Where <hostname> is the IP address or name of the machine and <port> is the port number where Microservices Runtime is running.

Invocation of the health endpoint is restricted to users with Administrator access.

Note: The health endpoint is a predefined URL alias named “health” for the internal service that executes all enabled health indicators. Software AG does not recommend editing the predefined “health” URL alias. If you migrate to Microservices Runtime version 10.3 or higher from an earlier version and you already have a URL alias named “health”, Microservices Runtime does not create a health URL alias that points to the internal service. Any invocations of the health endpoint will not result in execution of health indicators. If you want to use the health gauge and the associated health indicators, you need to rename your existing health URL alias. Upon restart, Microservices Runtime creates a new health URL alias that corresponds to the health endpoint.
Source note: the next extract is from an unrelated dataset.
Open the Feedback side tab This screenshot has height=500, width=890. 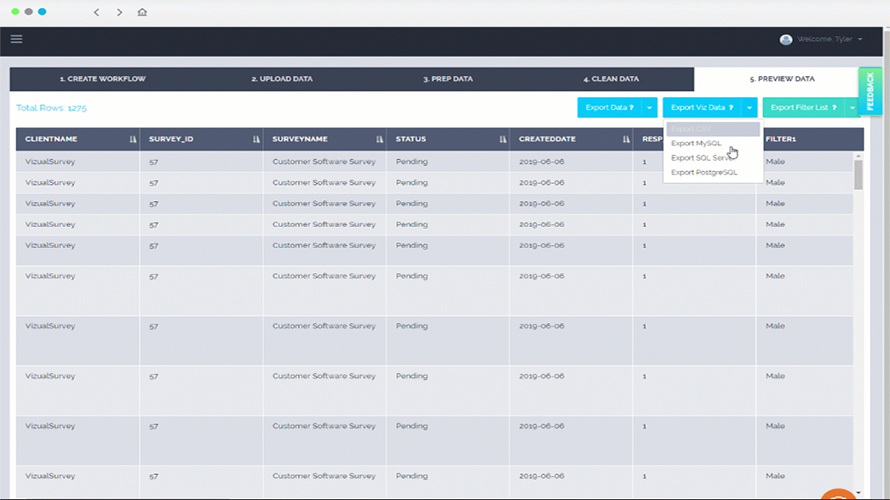pos(870,90)
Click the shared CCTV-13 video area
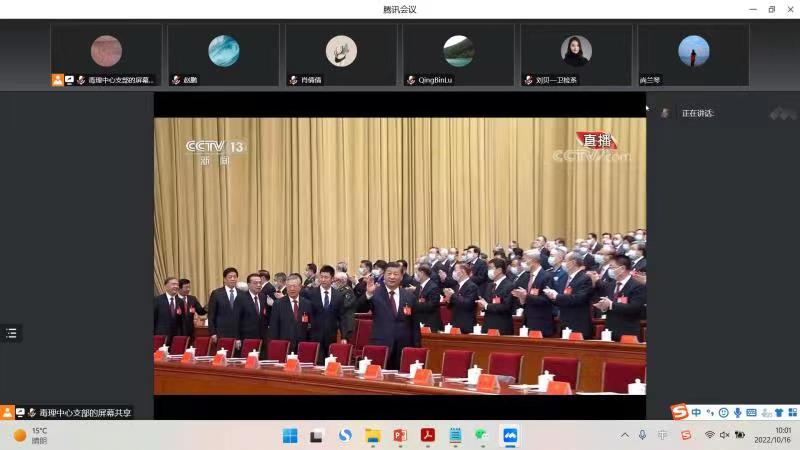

Obtaining Metrics for a Microservices Runtime

Microservices Runtime can generate metrics about the server and services on the server that the Prometheus server can use to provide insight to the operation of the Microservices Runtime and the services it contains. Microservices Runtime generates metrics in a Prometheus format. Prometheus is an open source monitoring and alerting toolkit which is frequently used for monitoring microservices.

Microservices Runtime exposes the metrics generating feature via the metrics endpoint. When the metrics endpoint is invoked, Microservices Runtime gathers server and service-level metrics and returns the data in a Prometheus format.

For a detailed list of the metrics returned by Microservices Runtime, see Prometheus Metrics Returned by Microservices Runtime.

Note: The Microservices Runtime documentation assumes a familiarity with Prometheus technology. An in-depth discussion of Prometheus is beyond the scope of this guide but is available elsewhere.

Invoking the Metrics Endpoint

About this task

To instruct Microservices Runtime to gather metrics, you invoke the metrics endpoint on the Microservices Runtime. The request URL would be:

http://<hostname>:<port>/metrics

Where <hostname> is the IP address or name of the machine and <port> is the port number where Microservices Runtime is running.

Invocation of the metrics endpoint is restricted to users with Administrator access.

Note: The metrics endpoint is a predefined URL alias named “metrics” for the internal service that gathers statistics. Software AG does not recommend editing the predefined “metrics” URL alias. If you migrate to Microservices Runtime version 10.3 or higher from an earlier version and you already have a URL alias named “metrics”, Microservices Runtime does not create a metrics URL alias that points to the internal service. Any invocations of the metrics endpoint will not result in the gathering and return of metrics. If you want to use the metrics gathering functionality, you need to rename your existing metrics URL alias name. Upon restart, Microservices Runtime creates a new metrics URL alias that corresponds to the metrics endpoint.